● **To do**
Leave the pictures out and reproduce, exactly, the lines from the one with "Image resolution: width=1220" through the end of the entries below.

[Stored data]
##########

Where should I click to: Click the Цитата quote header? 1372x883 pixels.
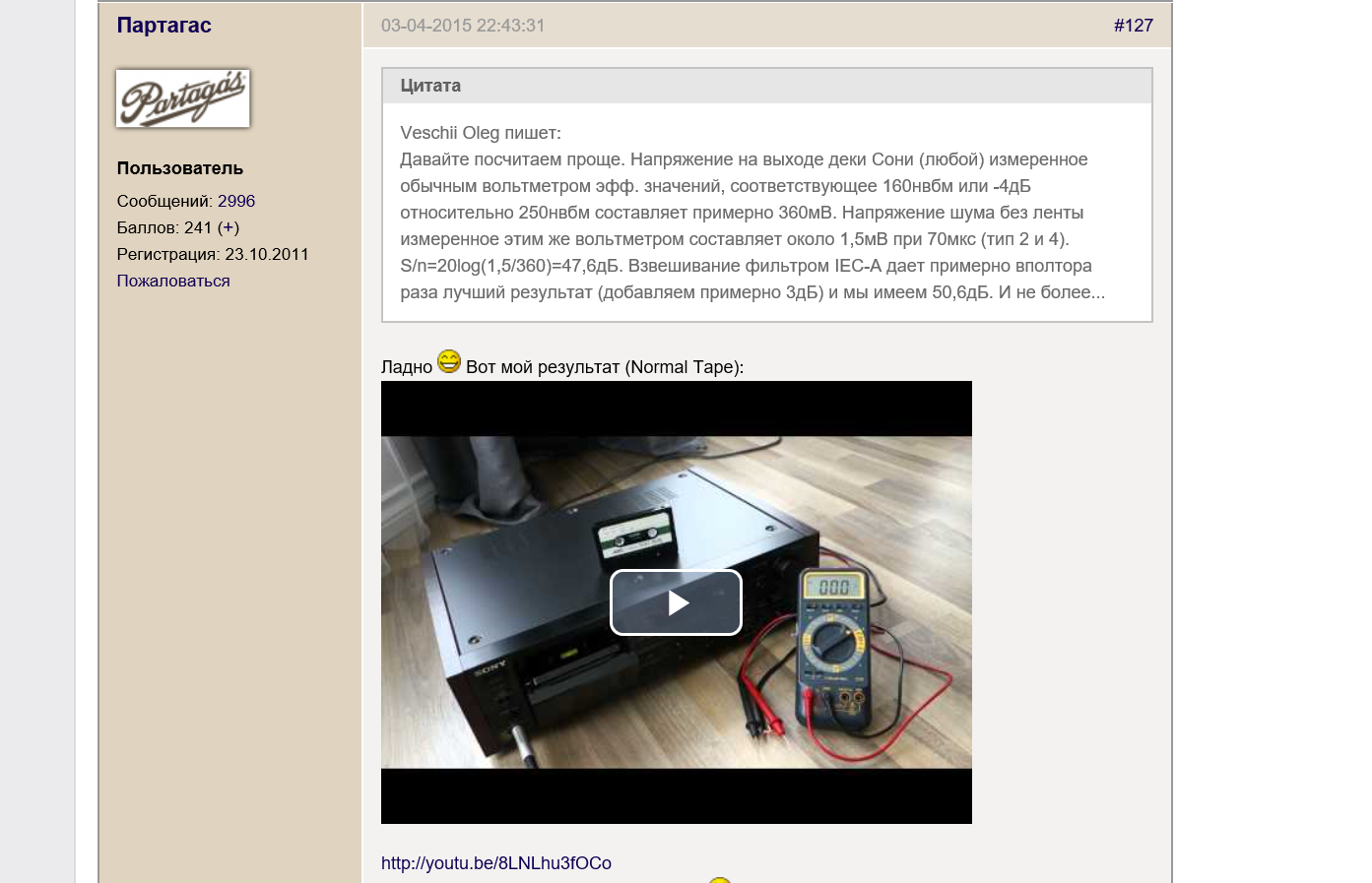click(430, 86)
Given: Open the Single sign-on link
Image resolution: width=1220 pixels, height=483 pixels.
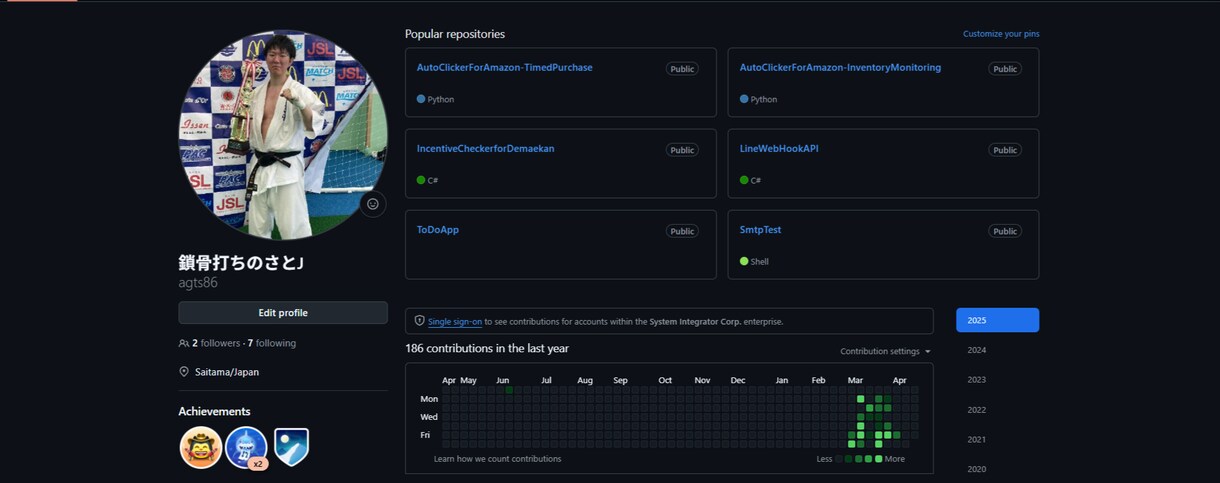Looking at the screenshot, I should coord(455,322).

##########

● **Your solution**
Image resolution: width=1220 pixels, height=483 pixels.
Looking at the screenshot, I should coord(455,322).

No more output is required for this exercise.